As COVID-19, which occurred at the end of 2019, has become a global pandemic, it has emerged as an unprecedented event that quickly destroys a nation's medical and healthcare system in both developed and developing countries. In the 21st century, most of the civil society that aimed for hyperconnected society is facing a new crisis that has not been experienced so far. Indeed, lack of personal protective equipment, isolation of clustered communities, disruption of medical systems necessary for diagnosis and treatment, and disruption of educational and economic activities due to social isolation are emerging. Since the COVID-19 has occurred, many of the difficulties that have occurred in the past six months indicate the basic infrastructure a society should have particularly in a pandemic.

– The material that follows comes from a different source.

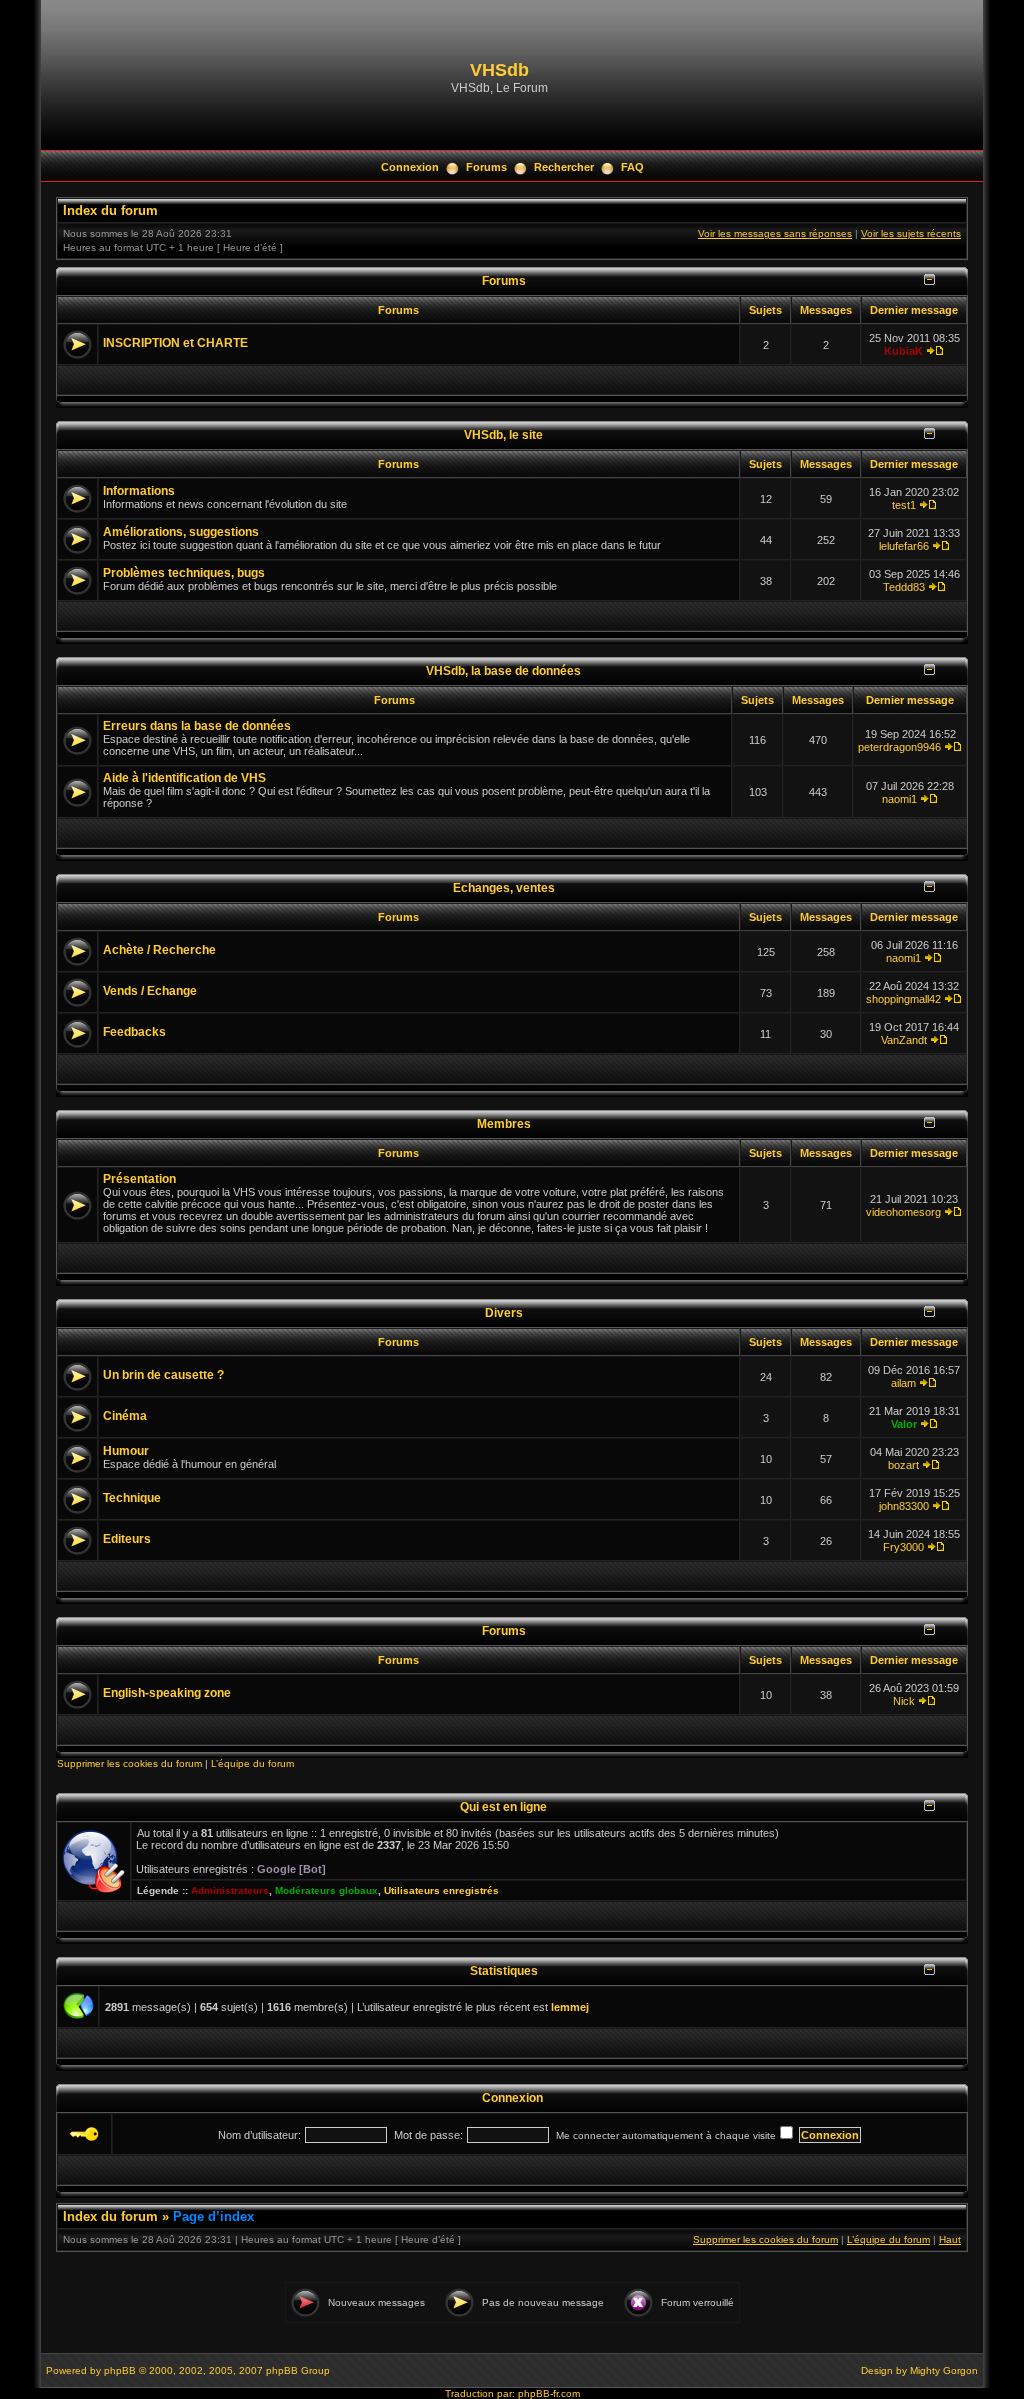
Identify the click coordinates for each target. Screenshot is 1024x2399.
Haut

These include personal protective equipment (PPE), decontamination and quarantine tools essential for effective response, rapid and precise large-scale diagnosis, medical devices required for patient care, and identification and fast and wide on-line networks that can be used in social isolation. In this first part, we would like to introduce some representative examples of 1) personal protective equipment, 2) prevention of personal and community health, 3) social response through big data and networks within the framework of appropriate technology.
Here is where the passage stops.